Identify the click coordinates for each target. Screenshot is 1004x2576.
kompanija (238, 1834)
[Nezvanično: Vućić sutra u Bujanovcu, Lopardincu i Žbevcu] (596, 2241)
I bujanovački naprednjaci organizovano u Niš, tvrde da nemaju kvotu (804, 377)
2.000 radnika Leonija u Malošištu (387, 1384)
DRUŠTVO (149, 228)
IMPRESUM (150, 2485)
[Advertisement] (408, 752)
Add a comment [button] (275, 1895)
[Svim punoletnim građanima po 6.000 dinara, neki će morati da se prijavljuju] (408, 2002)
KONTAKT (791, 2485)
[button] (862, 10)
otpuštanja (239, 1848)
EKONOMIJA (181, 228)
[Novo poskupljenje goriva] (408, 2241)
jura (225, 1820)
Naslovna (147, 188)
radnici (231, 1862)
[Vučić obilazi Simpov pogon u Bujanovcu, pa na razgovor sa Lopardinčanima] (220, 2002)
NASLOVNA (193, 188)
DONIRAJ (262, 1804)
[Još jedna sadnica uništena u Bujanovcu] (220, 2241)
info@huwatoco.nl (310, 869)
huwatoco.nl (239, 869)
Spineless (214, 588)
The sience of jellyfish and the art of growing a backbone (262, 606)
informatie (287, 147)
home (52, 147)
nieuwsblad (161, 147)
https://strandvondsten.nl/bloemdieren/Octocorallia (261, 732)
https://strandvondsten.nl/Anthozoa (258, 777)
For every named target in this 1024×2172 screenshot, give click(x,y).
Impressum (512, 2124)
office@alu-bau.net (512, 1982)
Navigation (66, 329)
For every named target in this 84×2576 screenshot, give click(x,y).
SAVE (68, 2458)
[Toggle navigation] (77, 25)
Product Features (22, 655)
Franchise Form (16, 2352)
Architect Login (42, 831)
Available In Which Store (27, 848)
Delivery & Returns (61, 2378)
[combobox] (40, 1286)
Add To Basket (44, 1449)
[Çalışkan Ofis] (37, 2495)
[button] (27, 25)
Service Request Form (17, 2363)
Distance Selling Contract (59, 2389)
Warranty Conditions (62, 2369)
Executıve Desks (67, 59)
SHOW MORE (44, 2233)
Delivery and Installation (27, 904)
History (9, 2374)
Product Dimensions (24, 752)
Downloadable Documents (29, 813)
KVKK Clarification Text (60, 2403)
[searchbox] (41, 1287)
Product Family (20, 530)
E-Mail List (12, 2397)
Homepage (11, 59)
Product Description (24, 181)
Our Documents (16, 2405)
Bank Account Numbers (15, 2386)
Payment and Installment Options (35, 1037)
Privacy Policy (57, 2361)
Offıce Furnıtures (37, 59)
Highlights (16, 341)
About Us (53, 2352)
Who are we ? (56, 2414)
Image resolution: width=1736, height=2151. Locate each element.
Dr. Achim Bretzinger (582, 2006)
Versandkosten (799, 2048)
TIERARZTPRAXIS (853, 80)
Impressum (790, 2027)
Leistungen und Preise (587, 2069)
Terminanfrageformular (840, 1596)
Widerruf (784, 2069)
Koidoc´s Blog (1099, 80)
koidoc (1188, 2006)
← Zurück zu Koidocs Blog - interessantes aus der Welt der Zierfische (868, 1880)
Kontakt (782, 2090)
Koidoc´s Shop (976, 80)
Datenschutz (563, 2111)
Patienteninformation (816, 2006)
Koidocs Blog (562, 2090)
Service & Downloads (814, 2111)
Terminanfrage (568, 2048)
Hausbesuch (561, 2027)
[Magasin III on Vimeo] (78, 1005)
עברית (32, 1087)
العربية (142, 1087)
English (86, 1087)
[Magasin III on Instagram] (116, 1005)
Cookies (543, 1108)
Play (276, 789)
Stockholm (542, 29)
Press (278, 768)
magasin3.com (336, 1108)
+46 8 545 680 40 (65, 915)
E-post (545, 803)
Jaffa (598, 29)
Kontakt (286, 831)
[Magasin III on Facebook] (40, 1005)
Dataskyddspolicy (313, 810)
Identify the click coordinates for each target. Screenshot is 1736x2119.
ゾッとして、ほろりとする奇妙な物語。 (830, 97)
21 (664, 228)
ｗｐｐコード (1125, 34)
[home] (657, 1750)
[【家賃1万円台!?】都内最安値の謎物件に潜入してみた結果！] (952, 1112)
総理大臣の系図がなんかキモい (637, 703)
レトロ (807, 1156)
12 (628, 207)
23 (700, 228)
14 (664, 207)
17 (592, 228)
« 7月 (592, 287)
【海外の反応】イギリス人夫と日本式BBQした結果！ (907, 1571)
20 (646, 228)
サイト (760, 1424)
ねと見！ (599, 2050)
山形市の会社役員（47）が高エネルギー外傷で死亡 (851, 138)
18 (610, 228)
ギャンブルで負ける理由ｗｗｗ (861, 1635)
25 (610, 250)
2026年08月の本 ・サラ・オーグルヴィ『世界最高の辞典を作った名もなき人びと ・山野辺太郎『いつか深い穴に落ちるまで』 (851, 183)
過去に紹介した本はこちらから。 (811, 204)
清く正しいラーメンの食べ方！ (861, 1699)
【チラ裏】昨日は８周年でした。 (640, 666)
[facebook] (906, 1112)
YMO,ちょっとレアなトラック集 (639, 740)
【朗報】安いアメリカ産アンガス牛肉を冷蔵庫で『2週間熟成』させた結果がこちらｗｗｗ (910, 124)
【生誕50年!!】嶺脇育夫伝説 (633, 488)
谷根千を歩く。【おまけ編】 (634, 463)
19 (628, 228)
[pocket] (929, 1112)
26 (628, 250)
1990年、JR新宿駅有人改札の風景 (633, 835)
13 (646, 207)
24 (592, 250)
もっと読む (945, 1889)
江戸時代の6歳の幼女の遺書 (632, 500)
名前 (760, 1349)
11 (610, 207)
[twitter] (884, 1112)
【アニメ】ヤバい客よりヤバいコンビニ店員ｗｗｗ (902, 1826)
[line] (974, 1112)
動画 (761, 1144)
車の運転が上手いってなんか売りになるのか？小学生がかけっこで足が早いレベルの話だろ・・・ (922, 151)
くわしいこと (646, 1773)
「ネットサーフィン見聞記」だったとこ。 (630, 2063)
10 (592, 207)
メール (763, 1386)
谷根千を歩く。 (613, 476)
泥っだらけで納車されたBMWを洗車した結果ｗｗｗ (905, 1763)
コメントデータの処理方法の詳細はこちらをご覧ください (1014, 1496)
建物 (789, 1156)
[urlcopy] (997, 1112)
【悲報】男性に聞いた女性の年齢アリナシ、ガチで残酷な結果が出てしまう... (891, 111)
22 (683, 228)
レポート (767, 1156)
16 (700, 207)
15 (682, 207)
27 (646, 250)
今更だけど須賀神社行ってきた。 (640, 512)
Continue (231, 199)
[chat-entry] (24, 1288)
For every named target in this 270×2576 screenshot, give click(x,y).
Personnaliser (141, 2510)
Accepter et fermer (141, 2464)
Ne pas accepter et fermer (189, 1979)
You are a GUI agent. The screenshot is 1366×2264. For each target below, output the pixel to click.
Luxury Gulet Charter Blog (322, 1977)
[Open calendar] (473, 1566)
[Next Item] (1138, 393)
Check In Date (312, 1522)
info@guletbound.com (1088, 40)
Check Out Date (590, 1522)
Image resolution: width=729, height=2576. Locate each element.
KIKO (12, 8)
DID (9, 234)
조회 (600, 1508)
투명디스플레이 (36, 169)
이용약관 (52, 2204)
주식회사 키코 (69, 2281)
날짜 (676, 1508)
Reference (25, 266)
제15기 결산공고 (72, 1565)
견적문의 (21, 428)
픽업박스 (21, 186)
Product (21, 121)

▶ [TASK ITEM]
Reply with every line of the listing that has the string "this".

▶ [ANSWER SPACE]
For every named target in this 1024×2172 screenshot, give click(x,y).
For every named target in this 84×2576 screenshot, give click(x,y).
For every named target in this 270×2576 screenshot, give click(x,y).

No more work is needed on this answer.